Avec quelques membres de la tribu, il se rend à Fargo pour une grande réunion avec les représentants du Bureau des Affaires indiennes d’Aberdeen. En organisant un tournoi de boxe avec le jeune Wood Mountain, il finance le voyage jusqu’à Washington pour défendre la cause de la tribu face au sénateur Watkins. Au détriment de sa santé, cet homme, avec les compétences de tous ses amis, s’est battu jour et nuit pour défendre sa terre et sa culture.
« Le gouvernement se comportait comme si les Indiens leur devaient quelque chose, alors que c’était plutôt le contraire, non ? »
La romancière tisse son histoire patiemment, en parallèle du combat de Thomas, et nous fait ainsi comprendre dans la vie quotidienne des habitants l’attachement à la terre et à la culture ancestrale. Chacun vit avec les fantômes de ses êtres chers. Zhaanat, la mère de Patrice invoque les esprits et connaît les pouvoirs des plantes de cette terre. Qu’ont-ils à faire des religions que l’on souhaite leur imposer ? Ils ont leur propre religion basée sur des histoires anciennes.
« Ici, nous sommes liés aux gens des temps anciens de tellement de façons. Peut-être qu’une personne d’alors a touché ces coquillages. Peut-être que les petites créatures qu’ils contenaient se sont désintégrées dans la terre. Et qu’une infime partie de ces créatures est aujourd’hui en nous. Ces choses-là échappent à notre savoir. J’éprouve un sentiment de paix à savoir que notre attachement à cet endroit remonte à si longtemps, dit Wood Mountain. »
Le grand-père de Louise Erdrich faisait partie de la première génération née sur la réserve. Les troupeaux de bisons ne sont plus que souvenirs. L’assimilation n’a apporté que de nouvelles façons de mourir bien moins glorieuses comme la tuberculose ou l’alcoolisme. Avec la loi de 1953, cent treize nations subirent le désastre de la termination. Cinq-cent-soixante-dix mille hectares de terres ancestrales de terres tribales furent à nouveau perdues.

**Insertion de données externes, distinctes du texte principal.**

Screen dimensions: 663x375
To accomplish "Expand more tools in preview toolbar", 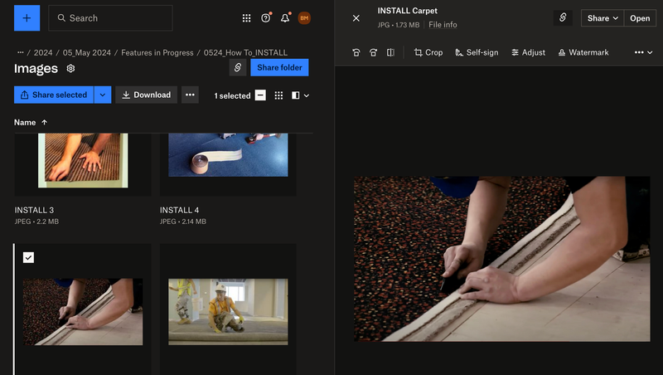I will pyautogui.click(x=642, y=52).
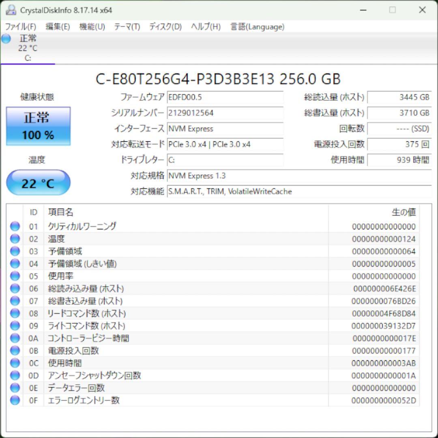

« Aussi longtemps que l’herbe poussera et que l’eau des rivières coulera », Louise Erdrich défendra la mémoire des Amérindiens. Ce roman est un bel hommage à son grand-père. Cet homme prompt à sauver sa terre et son peuple d’une loi inique aux mots incompréhensibles est un symbole de courage et d’espoir pour tous ceux qui refusent les abus des puissants.
Unanimement considérée comme l’un des grands écrivains américains contemporains, Louise Erdrich est l’autrice d’une œuvre majeure, forte et singulière, avec des romans comme La Malédiction des colombes (Albin Michel, 2010, traduit par Isabelle Reinharez) et Dans le silence du vent (Albin Michel, 2013, traduit par Isabelle Reinharez). Distinguée par de multiples récompenses littéraires au fil de sa carrière, dont le National Book Award, le Library of Congress Award et le National Book Critics Circle Award, elle s’est vu attribuer le prix Pulitzer de la fiction 2021 pour ce nouveau roman, The night watchman (Celui qui veille).